Records for locating described items:
:::

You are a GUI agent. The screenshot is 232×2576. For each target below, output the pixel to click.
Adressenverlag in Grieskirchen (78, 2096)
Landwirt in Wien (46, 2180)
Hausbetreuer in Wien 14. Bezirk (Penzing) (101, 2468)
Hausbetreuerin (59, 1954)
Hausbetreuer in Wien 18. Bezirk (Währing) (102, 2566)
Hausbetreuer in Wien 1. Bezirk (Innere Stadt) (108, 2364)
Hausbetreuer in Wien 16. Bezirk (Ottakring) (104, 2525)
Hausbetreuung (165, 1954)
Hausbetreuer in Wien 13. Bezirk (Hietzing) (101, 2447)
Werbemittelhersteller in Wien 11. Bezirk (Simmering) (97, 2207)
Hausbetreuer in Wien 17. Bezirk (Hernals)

:::

* _Short problem_: Write out all the records again, substituting "Linz" for every instance of the word "Wien" and keeping everything else the same.

* _Solution to the problem_:
You are a GUI agent. The screenshot is 232×2576. For each target below, output the pixel to click.
Adressenverlag in Grieskirchen (78, 2096)
Landwirt in Linz (46, 2180)
Hausbetreuer in Linz 14. Bezirk (Penzing) (101, 2468)
Hausbetreuerin (59, 1954)
Hausbetreuer in Linz 18. Bezirk (Währing) (102, 2566)
Hausbetreuer in Linz 1. Bezirk (Innere Stadt) (108, 2364)
Hausbetreuer in Linz 16. Bezirk (Ottakring) (104, 2525)
Hausbetreuung (165, 1954)
Hausbetreuer in Linz 13. Bezirk (Hietzing) (101, 2447)
Werbemittelhersteller in Linz 11. Bezirk (Simmering) (97, 2207)
Hausbetreuer in Linz 17. Bezirk (Hernals)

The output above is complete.